A ubiquitous neurotransmitter that carries signals between brain cells, dopamine, among its many functions, is involved in multiple aspects of cognitive processing. The chemical messenger has been extensively studied from the perspective of external cues, or “deterministic” signals. Instead, University of California San Diego researchers recently set out to investigate less understood aspects related to spontaneous impulses of dopamine. Their results, published July 23 in the journal Current Biology, have shown that mice can willfully manipulate these random dopamine pulses.
Rather than only occurring when presented with pleasurable, or reward-based expectations, UC San Diego graduate student Conrad Foo led research that found that the neocortex in mice is flooded with unpredictable impulses of dopamine that occur approximately once per minute.
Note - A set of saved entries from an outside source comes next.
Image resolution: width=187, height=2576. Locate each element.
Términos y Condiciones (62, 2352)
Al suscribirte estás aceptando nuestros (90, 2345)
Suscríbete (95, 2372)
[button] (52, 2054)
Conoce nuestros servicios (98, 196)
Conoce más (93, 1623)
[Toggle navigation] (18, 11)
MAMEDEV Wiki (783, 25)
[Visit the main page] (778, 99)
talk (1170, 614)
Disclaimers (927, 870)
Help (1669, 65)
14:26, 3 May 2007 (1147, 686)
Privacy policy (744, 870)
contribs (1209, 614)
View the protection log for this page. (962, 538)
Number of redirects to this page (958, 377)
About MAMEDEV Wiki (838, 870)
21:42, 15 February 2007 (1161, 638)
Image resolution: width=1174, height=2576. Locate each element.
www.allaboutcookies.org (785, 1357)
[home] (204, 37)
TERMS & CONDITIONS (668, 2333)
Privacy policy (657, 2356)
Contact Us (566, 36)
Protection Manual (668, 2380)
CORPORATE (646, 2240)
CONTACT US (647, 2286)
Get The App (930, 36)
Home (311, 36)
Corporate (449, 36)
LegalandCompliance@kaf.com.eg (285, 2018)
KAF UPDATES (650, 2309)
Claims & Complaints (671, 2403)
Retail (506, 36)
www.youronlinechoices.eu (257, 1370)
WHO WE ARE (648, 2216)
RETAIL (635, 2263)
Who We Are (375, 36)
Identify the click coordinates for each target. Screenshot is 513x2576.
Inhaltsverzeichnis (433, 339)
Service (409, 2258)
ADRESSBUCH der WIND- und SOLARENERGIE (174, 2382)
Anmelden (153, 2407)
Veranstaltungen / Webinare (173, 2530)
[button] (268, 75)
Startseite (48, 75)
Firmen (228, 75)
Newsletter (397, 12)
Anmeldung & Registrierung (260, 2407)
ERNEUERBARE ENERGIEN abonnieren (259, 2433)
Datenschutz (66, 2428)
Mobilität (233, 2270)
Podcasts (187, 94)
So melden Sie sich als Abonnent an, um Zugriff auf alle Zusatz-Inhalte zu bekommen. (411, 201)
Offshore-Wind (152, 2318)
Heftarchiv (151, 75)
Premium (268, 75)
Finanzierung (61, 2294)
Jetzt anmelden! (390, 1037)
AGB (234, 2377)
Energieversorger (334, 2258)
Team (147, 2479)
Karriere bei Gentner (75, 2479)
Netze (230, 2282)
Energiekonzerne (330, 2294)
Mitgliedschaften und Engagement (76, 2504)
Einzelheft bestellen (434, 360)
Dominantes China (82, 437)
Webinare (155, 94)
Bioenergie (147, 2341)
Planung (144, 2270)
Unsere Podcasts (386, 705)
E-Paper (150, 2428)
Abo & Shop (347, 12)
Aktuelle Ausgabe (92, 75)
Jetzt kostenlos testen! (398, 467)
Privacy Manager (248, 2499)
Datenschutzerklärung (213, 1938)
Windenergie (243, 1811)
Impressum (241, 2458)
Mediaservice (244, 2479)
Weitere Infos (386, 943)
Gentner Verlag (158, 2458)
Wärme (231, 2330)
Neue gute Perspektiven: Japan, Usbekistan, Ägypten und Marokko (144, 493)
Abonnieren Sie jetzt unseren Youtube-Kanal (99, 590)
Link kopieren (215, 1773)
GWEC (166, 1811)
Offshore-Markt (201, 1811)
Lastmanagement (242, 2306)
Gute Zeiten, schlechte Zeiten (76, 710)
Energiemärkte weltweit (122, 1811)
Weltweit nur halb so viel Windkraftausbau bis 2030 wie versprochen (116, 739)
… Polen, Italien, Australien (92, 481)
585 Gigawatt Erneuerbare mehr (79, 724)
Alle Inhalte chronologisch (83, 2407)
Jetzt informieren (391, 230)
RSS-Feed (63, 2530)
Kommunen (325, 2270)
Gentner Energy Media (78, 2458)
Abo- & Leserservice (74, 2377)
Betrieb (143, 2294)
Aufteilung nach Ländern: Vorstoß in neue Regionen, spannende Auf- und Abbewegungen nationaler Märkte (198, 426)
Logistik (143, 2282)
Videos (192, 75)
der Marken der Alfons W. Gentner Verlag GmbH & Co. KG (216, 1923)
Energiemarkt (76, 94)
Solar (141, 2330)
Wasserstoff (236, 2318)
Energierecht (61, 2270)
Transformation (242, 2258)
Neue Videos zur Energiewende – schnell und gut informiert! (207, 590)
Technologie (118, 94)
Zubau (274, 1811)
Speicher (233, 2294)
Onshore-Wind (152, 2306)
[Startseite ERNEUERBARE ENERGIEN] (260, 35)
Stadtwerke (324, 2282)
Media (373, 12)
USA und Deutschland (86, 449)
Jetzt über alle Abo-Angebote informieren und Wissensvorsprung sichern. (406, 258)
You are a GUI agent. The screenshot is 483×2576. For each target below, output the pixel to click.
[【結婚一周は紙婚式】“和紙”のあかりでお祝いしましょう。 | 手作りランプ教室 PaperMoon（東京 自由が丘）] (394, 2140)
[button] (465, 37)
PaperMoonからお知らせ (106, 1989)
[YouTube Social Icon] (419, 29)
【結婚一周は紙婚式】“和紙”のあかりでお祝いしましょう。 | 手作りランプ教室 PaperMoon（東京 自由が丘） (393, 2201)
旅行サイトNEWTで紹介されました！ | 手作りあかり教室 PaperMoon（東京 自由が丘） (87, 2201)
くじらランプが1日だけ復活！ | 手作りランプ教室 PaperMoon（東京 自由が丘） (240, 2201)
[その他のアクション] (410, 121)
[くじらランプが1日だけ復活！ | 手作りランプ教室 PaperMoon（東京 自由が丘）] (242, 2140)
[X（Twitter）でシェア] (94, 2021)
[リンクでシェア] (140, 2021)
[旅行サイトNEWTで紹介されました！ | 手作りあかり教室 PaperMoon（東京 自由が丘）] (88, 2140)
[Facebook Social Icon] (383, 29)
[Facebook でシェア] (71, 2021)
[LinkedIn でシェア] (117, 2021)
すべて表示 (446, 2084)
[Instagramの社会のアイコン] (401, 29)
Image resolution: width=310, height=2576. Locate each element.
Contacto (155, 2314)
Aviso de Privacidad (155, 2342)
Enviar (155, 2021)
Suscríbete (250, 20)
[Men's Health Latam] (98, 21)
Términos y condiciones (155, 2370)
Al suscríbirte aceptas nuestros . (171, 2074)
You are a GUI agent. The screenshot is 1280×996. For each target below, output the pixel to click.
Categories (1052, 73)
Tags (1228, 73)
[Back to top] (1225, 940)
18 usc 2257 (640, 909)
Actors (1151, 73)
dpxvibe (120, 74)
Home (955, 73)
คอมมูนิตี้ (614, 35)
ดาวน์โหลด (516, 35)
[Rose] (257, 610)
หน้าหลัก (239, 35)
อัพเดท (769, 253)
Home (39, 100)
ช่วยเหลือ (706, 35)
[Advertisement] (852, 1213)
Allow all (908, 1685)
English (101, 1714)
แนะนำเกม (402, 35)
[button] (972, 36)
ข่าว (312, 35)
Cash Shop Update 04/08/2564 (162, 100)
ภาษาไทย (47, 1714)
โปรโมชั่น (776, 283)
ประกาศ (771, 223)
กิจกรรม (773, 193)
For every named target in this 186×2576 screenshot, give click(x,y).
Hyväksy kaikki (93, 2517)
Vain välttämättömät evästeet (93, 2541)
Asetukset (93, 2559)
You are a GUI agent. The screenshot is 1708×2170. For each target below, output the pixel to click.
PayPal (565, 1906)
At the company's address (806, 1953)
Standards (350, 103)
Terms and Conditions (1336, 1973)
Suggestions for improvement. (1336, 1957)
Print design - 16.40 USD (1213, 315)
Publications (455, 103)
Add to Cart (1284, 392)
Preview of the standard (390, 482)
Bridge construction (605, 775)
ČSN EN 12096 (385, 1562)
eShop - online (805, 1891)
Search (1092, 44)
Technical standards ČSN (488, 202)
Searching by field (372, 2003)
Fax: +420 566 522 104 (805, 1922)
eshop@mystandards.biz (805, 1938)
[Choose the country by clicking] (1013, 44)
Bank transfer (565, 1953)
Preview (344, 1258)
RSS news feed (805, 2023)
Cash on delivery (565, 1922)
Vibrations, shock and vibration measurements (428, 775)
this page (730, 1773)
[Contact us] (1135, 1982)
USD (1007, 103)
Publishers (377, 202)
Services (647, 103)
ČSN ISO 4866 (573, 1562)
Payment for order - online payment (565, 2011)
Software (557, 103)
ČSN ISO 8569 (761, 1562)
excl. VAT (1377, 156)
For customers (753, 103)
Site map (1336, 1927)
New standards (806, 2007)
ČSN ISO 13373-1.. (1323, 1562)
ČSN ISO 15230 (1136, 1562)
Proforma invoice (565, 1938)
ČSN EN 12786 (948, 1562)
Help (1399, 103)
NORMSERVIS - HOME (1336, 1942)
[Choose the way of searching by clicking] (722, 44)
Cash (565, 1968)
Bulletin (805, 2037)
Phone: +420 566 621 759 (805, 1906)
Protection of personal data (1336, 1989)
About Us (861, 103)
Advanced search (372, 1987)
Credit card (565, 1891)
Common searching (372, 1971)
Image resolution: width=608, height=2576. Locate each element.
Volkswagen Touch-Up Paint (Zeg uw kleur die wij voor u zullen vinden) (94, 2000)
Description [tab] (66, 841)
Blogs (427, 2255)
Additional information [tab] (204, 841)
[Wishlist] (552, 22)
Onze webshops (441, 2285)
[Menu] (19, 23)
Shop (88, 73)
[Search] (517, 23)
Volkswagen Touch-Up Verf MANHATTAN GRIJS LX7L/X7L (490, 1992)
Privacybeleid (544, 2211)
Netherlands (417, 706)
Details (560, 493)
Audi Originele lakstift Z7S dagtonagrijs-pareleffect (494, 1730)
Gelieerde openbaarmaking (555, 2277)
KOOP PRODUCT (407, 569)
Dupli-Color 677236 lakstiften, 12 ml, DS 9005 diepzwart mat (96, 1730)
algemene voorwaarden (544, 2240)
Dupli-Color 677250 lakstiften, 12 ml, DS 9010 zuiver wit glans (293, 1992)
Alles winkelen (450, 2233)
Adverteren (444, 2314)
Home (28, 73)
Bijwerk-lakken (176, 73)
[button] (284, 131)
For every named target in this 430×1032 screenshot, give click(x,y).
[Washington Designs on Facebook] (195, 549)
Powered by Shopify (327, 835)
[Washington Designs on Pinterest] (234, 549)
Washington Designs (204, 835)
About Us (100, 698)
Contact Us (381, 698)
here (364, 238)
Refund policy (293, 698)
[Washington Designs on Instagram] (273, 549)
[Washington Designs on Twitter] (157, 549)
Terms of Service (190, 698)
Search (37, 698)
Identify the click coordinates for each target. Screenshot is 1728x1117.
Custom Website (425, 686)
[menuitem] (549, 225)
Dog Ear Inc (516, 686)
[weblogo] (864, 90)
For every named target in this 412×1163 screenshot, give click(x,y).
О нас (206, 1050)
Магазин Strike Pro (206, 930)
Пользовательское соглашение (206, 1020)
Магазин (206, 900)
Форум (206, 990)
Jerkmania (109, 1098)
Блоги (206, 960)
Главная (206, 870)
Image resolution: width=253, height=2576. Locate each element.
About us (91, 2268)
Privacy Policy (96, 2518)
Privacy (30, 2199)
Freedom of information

Working with colleagues at UC San Diego (Department of Physics and Section of Neurobiology) and the Icahn School of Medicine at Mount Sinai in New York, Foo investigated whether mice are in fact aware that these impulses — documented in the lab through molecular and optical imaging techniques — are actually occurring. The researchers devised a feedback scheme in which mice on a treadmill received a reward if they showed they were able to control the impromptu dopamine signals. Not only were mice aware of these dopamine impulses, the data revealed, but the results confirmed that they learned to anticipate and volitionally act upon a portion of them.